Show HN: TL;DRizer - an algorithmic summarizer webapp/api in java (weekend hack)

[+] HunterV|13 years ago|reply

Lorem Ipsum:

From:

Etiam tincidunt dolor at est sagittis a rhoncus turpis egestas. Integer elementum erat nec nisi molestie eu tempus magna feugiat. Mauris eu ligula et ligula vulputate tempor. Etiam vel lectus et mi vulputate rutrum. Cras libero ipsum, rhoncus at accumsan id, adipiscing iaculis turpis. Cras vel metus nec enim consectetur aliquet vel nec nunc. Proin at mauris purus. Nullam nulla dui, interdum nec pharetra sit amet, vulputate a lectus. Nunc vulputate pellentesque purus at euismod. Nam in justo quis ante porttitor pellentesque. Quisque quis purus a magna scelerisque egestas quis id sapien. Ut non felis sit amet ipsum sodales placerat. Proin nibh massa, sollicitudin et posuere a, placerat convallis magna. Duis lacinia mauris sit amet ante pharetra sed bibendum lorem euismod.

To:

Mauris eu ligula et ligula vulputate tempor. Etiam vel lectus et mi vulputate rutrum. Cras libero ipsum, rhoncus at accumsan id, adipiscing iaculis turpis. Nullam nulla dui, interdum nec pharetra sit amet, vulputate a lectus. Duis lacinia mauris sit amet ante pharetra sed bibendum lorem euismod.

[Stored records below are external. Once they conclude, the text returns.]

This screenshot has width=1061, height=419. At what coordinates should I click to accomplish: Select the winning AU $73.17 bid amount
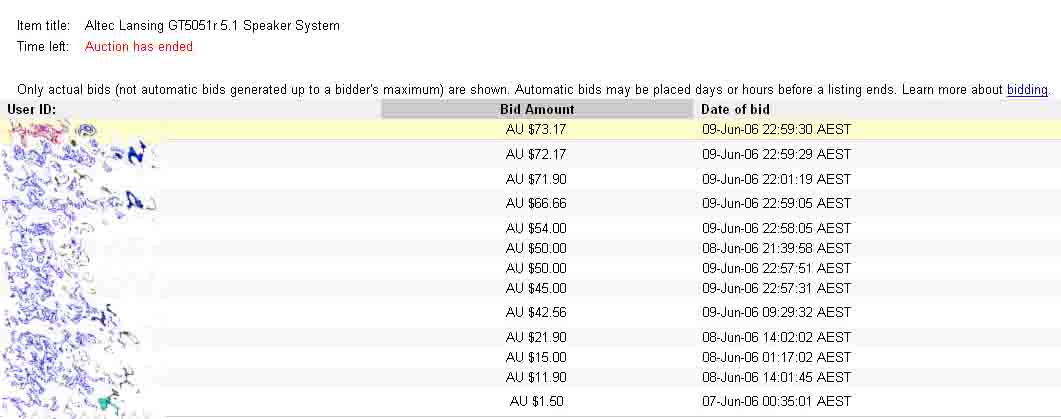pos(536,129)
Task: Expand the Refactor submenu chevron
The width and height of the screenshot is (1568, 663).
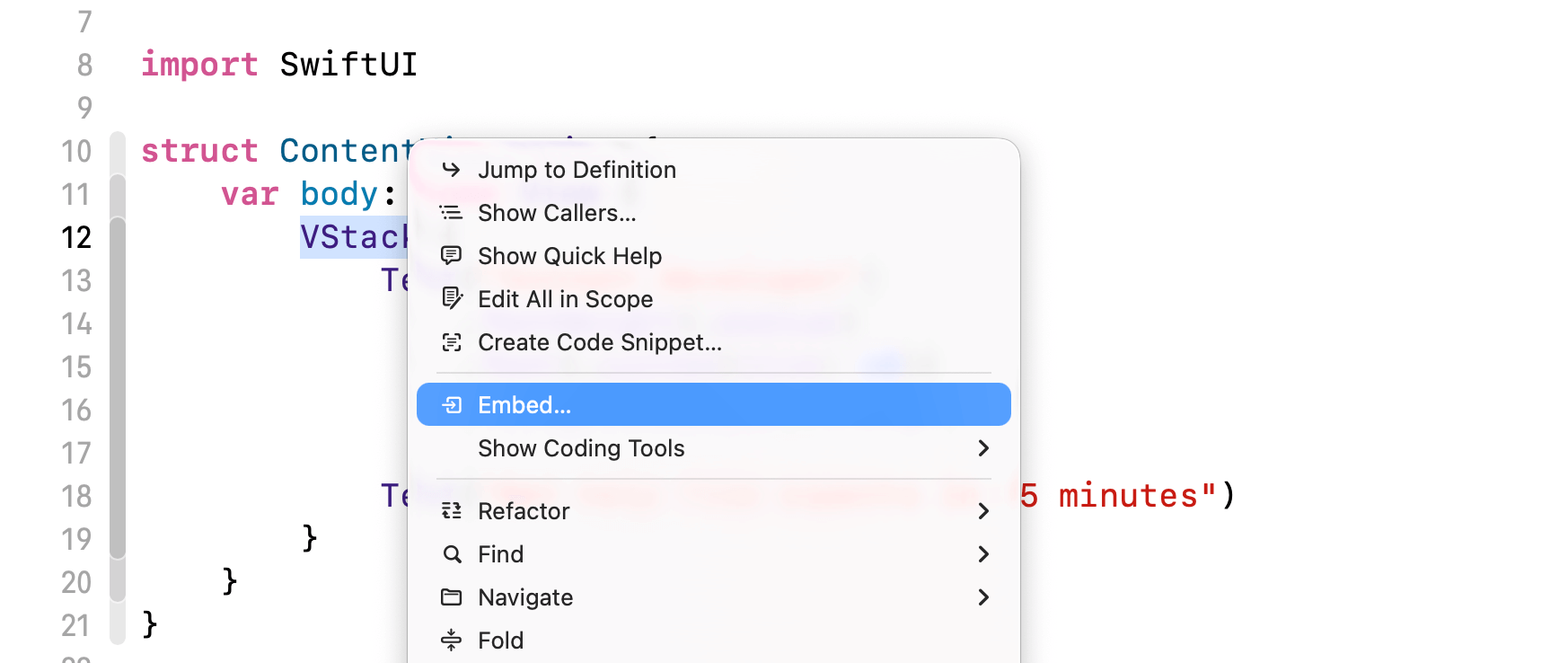Action: coord(983,511)
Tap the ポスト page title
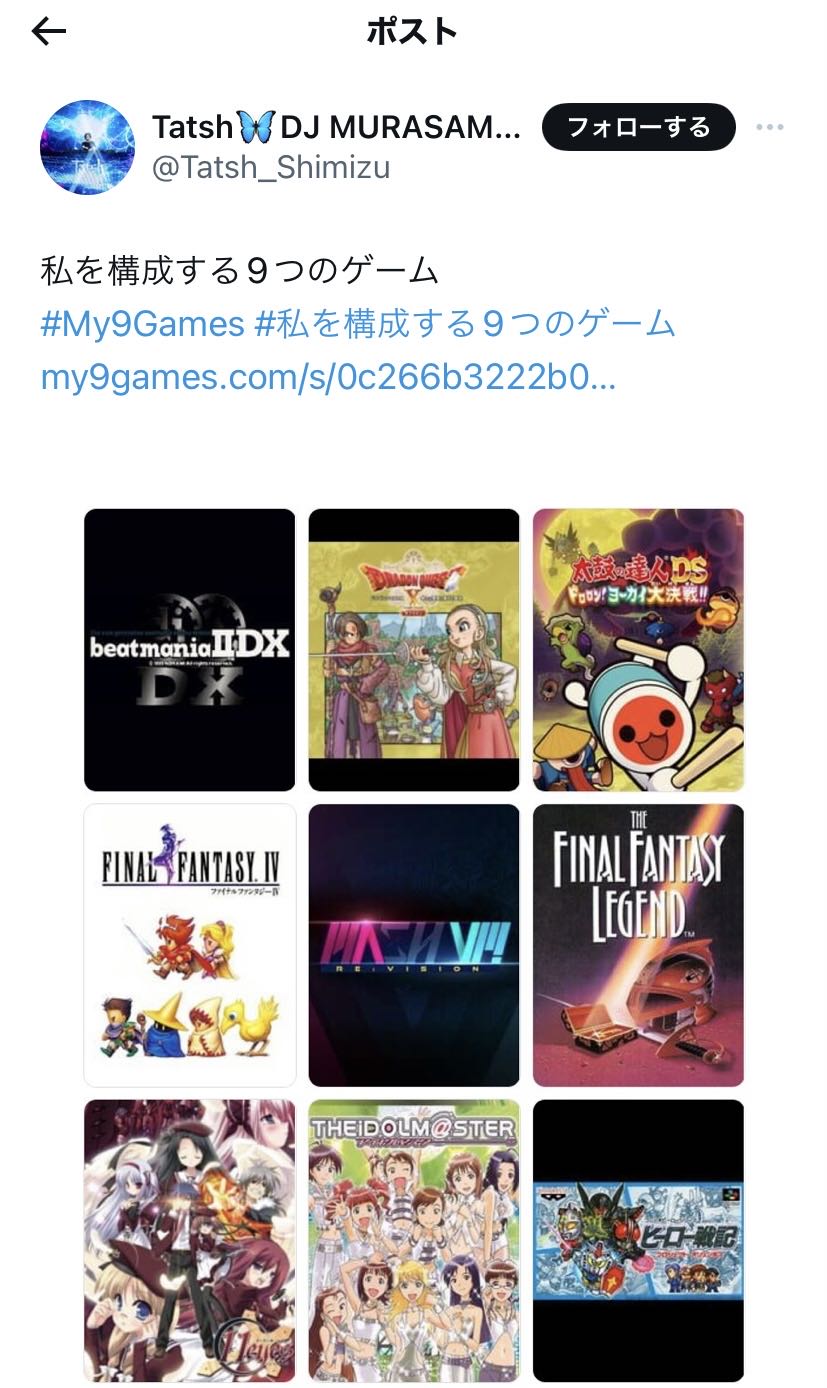 click(x=412, y=32)
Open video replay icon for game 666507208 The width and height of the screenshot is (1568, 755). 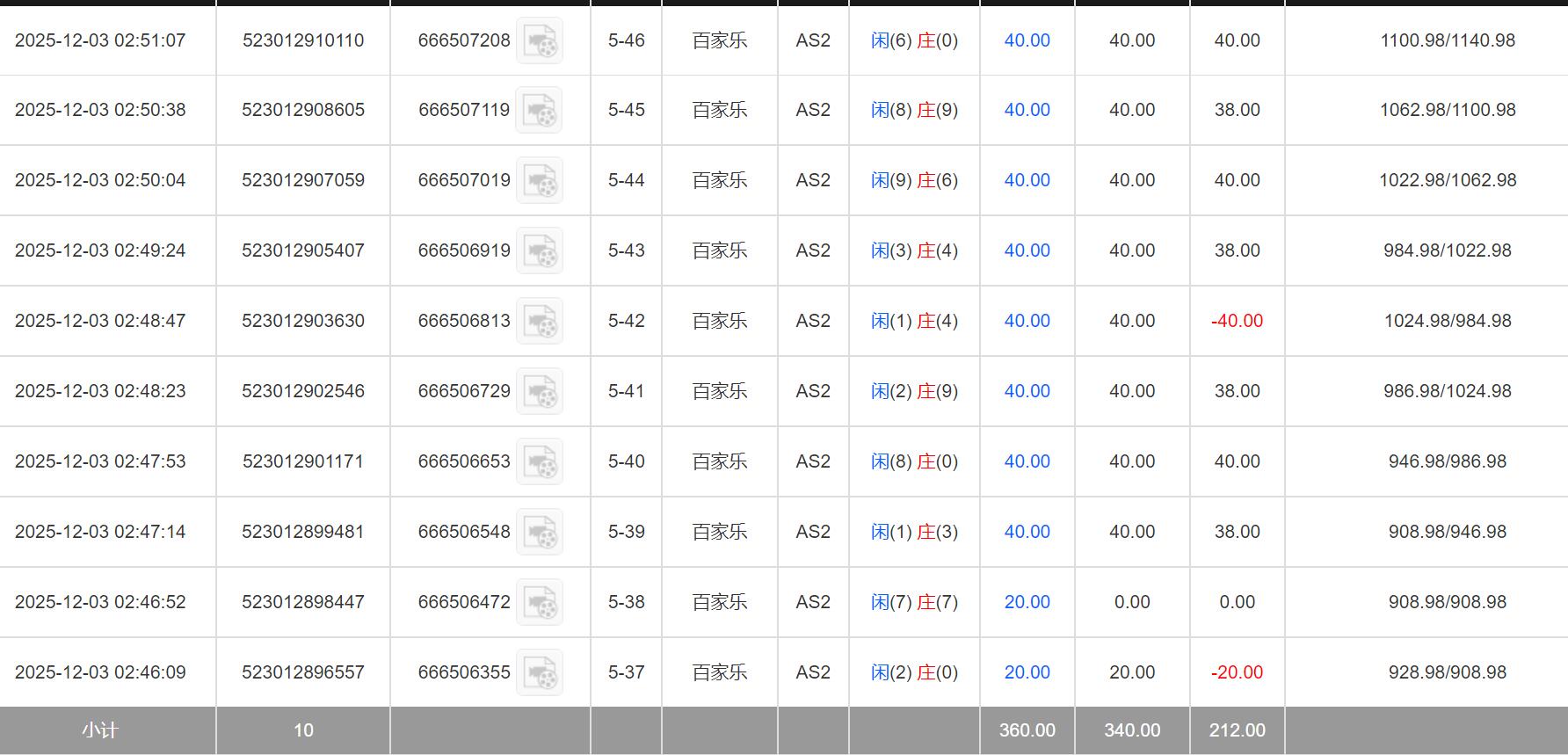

So much faster to read, I never had the time to read through all those design mockups!

[+] mohaps|13 years ago|reply

well, it ain't called TL;DRizer for nothing! :P

[+] MojoJolo|13 years ago|reply

Hello. I recently finished my thesis for my MS CS degree. My thesis is about automatic summarization. It undergoes research, defense, and I think its result is good enough for me. It uses statistical approach and machine learning. My main issue about it is not the summarization part, but the text extraction part. I can't seem to extract article in a web page well enough. I'm using boilerpipe (https://code.google.com/p/boilerpipe/) for it. It can do most tricks, but it's not that good for me. May I ask how you extract the main article in the page?

Here's a preview of mine (http://www.textteaser.com/ui/article?link=http%3A%2F%2Fwww.p...). Go to its home page to read more news. It caters Philippine news and will soon enters alpha stage. I'm planning to open up the API or open source it. HN, which is better? The API is ready, registration is the only thing that it lacks.

You can try the API here: http://api.textteaser.com/api/?url=http://www.theverge.com/2...

Just replace the url parameter with the URL of what you want to summarize. Some URLs are not tested yet, and may produce errors. :)

[+] midko|13 years ago|reply

Hi. I study CS with an inclination towards ML but I don't know anything about the topic of automated summarizing. I'm curious, since you've taken a ML approach, did you still need to rely on NLP and if so, was this very problematic? Also, do you perhaps know an article or a paper that could serve as a good starting point/overview of what approaches there are to summarizing and what are the current difficulties. Thanks

[+] mailshanx|13 years ago|reply

You should try diffbot. They use a vision based method to extract text from webpages. The tool looks pretty polished and seems to work rather well.

[+] logn|13 years ago|reply

Generated 5 Sentence Summary for http://www.businessinsider.com/why-marissa-mayer-bought-a-30...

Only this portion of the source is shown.